K.Molson, H.Taylor Canadian Aircraft since 1909 (Putnam)
The McCurdy biplane does not properly belong in this book because it was built in the United States. However, it was the only type completely designed by John Alexander Douglas McCurdy, the Canadian pioneer aviator and Canada’s first licensed pilot. It was also the first aircraft designed by a Canadian to be produced in quantity and the first aircraft to make an inter-city flight in Canada.
McCurdy had joined Glenn Curtiss after leaving the Canadian Aerodrome Co in 1910, and at the end of May 1911 he left Curtiss and teamed up with Charles F. Willard to form the McCurdy-Willard Aeroplane Co at 1780 Broadway, New York, to do exhibition flying, but each formed a separate company to make aircraft to their own designs. McCurdy’s company was the McCurdy Aeroplane Co which was formed at Pittsburgh, on 20 June.
McCurdy designed a Gnome-powered headless (Term used to describe an aeroplane without forward elevator) biplane and contracted with the Queen Aeroplane Co of New York City to make six of them. McCurdy made only one brief test hop in the prototype, at Nassau Boulevard Aerodrome on Long Island, probably about 15 July as the machine had to be shipped to Hamilton, Ontario, to fly an exhibition.
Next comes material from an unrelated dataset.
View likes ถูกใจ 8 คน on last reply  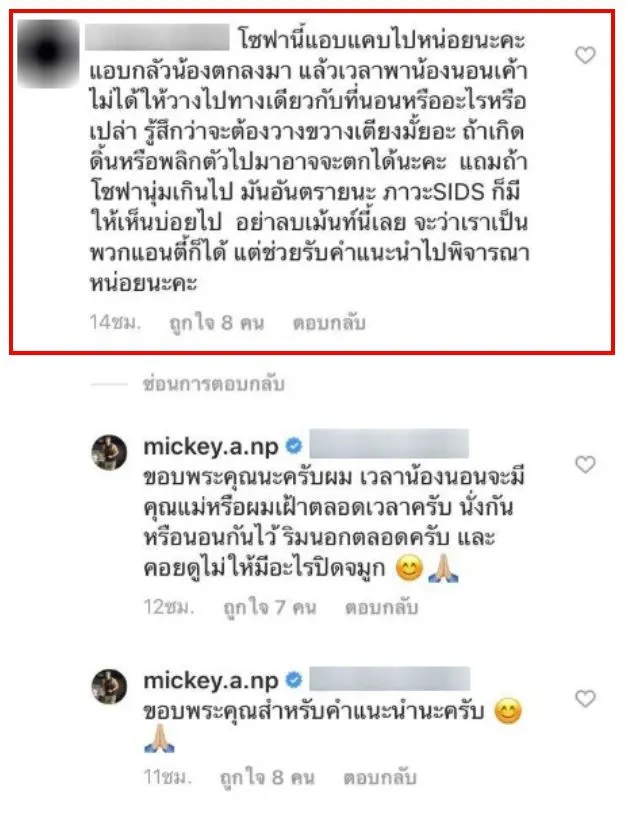[267, 777]
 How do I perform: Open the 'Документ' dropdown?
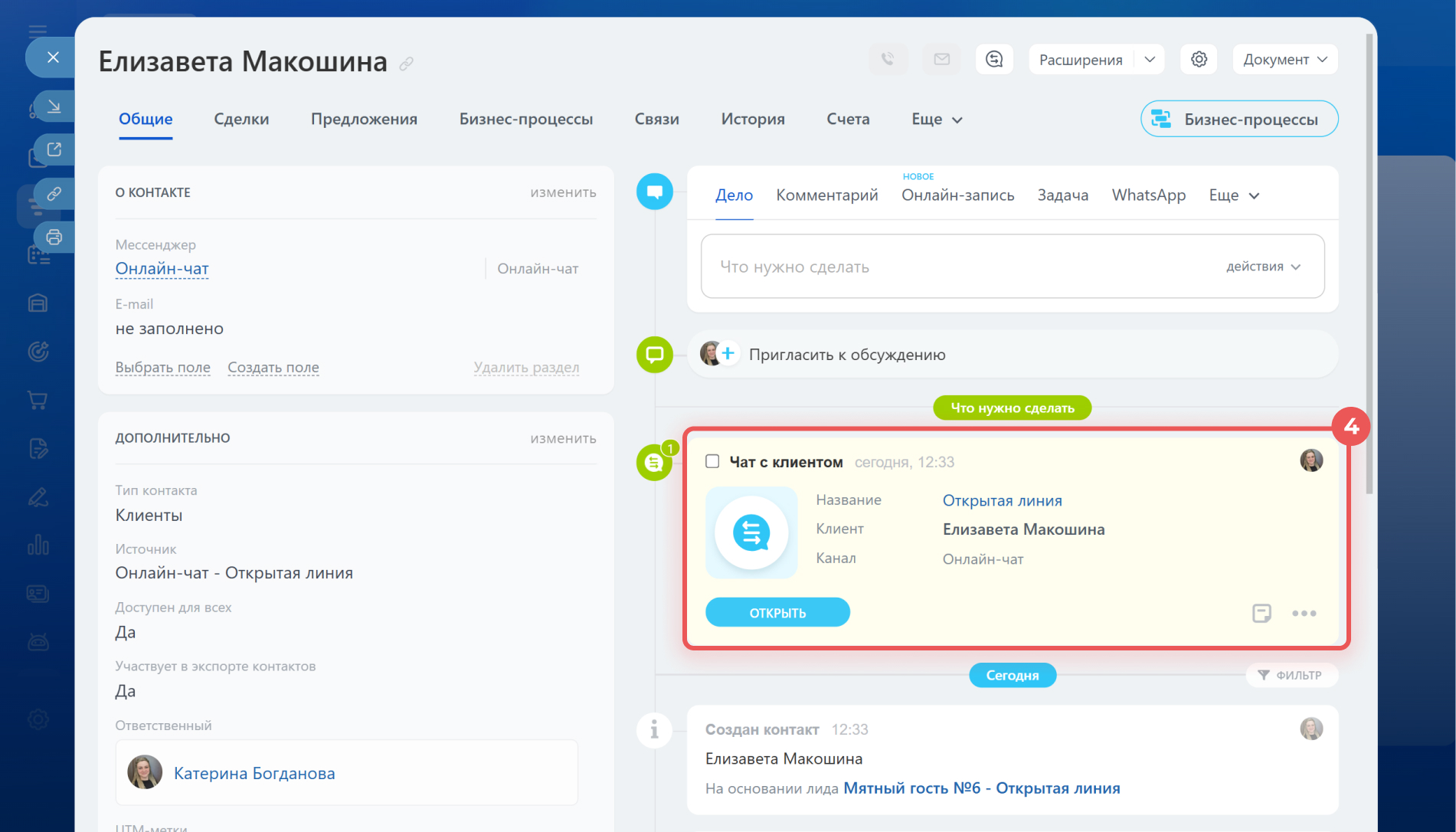1284,60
McCurdy, Willard and J. V. Martin gave their display from a farm on the outskirts of Hamilton from 27 to 29 July, and the new biplane performed well and gave no trouble. On 1 August an impromptu ‘race’ was held and McCurdy was the winner by flying the 45 miles in 32 minutes, and he landed on a sandbar on Fisherman’s Island, on the east side of Toronto. Willard had left Hamilton 10 minutes ahead of McCurdy, a considerable margin on a 45-mile flight. This was the first inter-city flight in Canada. The following day the two aviators moved to Donlands Farm, northeast of the city, for their exhibition engagement. The field was small and rough, and on his first take off McCurdy’s aircraft was thrown into the air prematurely, crashed and was written off. McCurdy had brought two spare and, apparently, still untried McCurdy biplanes with him and one of these was assembled the next day but not flown.
In August, McCurdy entered the Chicago Air Meet with his biplane, which bore racing number 7 for the event. His winnings were reported as both $2,400 and $1,900 and his best day was on 15 August, when he won the biplane speed contest. During the flying McCurdy collided with some electric wires, his aircraft burnt but he was unhurt.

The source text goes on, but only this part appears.